II. Establishment of Directorates of Senior Citizens in states and union territories
States and union territories will set up separate Directorates of Senior Citizens for implementing programmes and services for senior citizens and the NPSC 2011.
III. National/State Commission for Senior Citizens
A National Commission for Senior Citizens at the centre and similar commissions at the state level will be constituted. The Commissions would be set up under an Act of the Parliament with powers of Civil Courts to deal with cases pertaining to violations of rights of senior citizens.
IV. Establishment of National Council for Senior Citizens
A National Council for Senior Citizens, headed by the Minister for Social Justice and Empowerment will be constituted by the Ministry. With tenure of five years, the Council will monitor the implementation of the policy and advise the government on concerns of senior citizens. A similar body would be established in every state with the concerned minister heading the State Council for Senior Citizens.

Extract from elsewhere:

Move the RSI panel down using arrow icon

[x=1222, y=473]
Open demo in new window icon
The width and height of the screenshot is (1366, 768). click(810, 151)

• The Council would include representatives of relevant
central ministries, the Planning Commission and ten
states by rotation.
• Representatives of senior citizens associations from
every state and Union Territory.
• Representatives of NGOs, academia, media and
experts on ageing.
• The council would meet once in six months.
V. Responsibility for Implementation
The Ministries of Home Affairs, Health & Family Welfare, Rural Development, Urban Development, Youth Affairs & Sports, Railways, Science & Technology, Statistics &Programme Implementation, Labour, Panchayati Raj and Departments of Elementary Education & Literacy, Secondary & Higher Education, Road Transport & Highways, Public Enterprises, Revenue, Women & Child Development, Information Technology and Personnel & Training will setup necessary mechanism for implementation of the policy. A five-year perspective Plan and annual plans setting targets and financial allocations will be prepared by each Ministry/ Department. The annual report of these Ministries/ Departments will indicate progress achieved during the year. This will enable monitoring by the designated authority.
VI. Role of Block Development Offices, Panchayat Raj Institutions and Tribal Councils/Gram Sabhas
Block Development offices would appoint nodal officers to serve as a one point contact for senior citizens to ease access to pensions and handle documentation and physical presence requirements, especially by the elderly women.
Panchayat Raj Institutions would be directed to implement the NPSC 2011 and address local issues and needs of the ageing population.
In rural/ tribal areas, the tribal council or gram sabha or the relevant Panchayat Raj institution would be responsible for implementation of the policy.
The provisions of the 13th Finance Commission for special funding to them would be made applicable.